In California, technology has played an especially crucial role in design innovation. Early prototypes of Apple's mouse and off-the-shelf components - two small silver balls, a light switch and a thingamajig that bears a striking resemblance to a remote garage door-opener - and an antique Macintosh personal computer (1984) on view here are dinosaurs by today's ultra-sleek standards. But they're reminders of just how rapidly tech design and our expectations of its pleasures and convenience have evolved, even as it has grown ever more intrusive. In this context, one would've thought there would be greater attention paid to Steve Jobs, who was a certified genius at anticipating and shaping design needs of users, but in a strange omission, he's barely alluded to.

[Recorded data]
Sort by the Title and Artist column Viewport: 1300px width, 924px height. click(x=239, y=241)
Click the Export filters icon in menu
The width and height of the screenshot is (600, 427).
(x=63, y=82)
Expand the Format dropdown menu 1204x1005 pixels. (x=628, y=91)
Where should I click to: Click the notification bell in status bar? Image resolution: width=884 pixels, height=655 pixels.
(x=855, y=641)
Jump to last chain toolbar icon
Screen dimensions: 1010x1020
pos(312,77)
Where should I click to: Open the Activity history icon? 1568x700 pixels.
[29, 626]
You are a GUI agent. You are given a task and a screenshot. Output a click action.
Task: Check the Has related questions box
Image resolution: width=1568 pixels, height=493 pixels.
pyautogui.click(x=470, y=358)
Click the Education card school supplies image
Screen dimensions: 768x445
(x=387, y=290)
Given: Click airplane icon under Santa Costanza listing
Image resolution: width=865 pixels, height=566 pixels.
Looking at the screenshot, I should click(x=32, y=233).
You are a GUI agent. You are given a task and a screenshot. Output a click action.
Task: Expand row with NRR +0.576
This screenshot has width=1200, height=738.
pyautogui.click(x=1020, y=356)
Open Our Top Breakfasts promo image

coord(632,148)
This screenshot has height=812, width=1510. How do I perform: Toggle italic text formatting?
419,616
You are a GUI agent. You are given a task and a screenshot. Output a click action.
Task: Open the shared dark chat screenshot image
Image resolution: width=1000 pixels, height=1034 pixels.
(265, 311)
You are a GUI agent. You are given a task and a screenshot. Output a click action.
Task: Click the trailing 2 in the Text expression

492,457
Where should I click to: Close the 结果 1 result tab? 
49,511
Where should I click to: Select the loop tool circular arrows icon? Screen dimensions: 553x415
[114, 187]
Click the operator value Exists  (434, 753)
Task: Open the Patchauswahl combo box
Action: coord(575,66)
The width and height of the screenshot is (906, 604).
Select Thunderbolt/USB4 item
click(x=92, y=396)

#### Task description
Reproduce the passage on California tech design from "In California, technology" to "barely alluded to.".

#### Response
In California, technology has played an especially crucial role in design innovation. Early prototypes of Apple's mouse and off-the-shelf components - two small silver balls, a light switch and a thingamajig that bears a striking resemblance to a remote garage door-opener - and an antique Macintosh personal computer (1984) on view here are dinosaurs by today's ultra-sleek standards. But they're reminders of just how rapidly tech design and our expectations of its pleasures and convenience have evolved, even as it has grown ever more intrusive. In this context, one would've thought there would be greater attention paid to Steve Jobs, who was a certified genius at anticipating and shaping design needs of users, but in a strange omission, he's barely alluded to.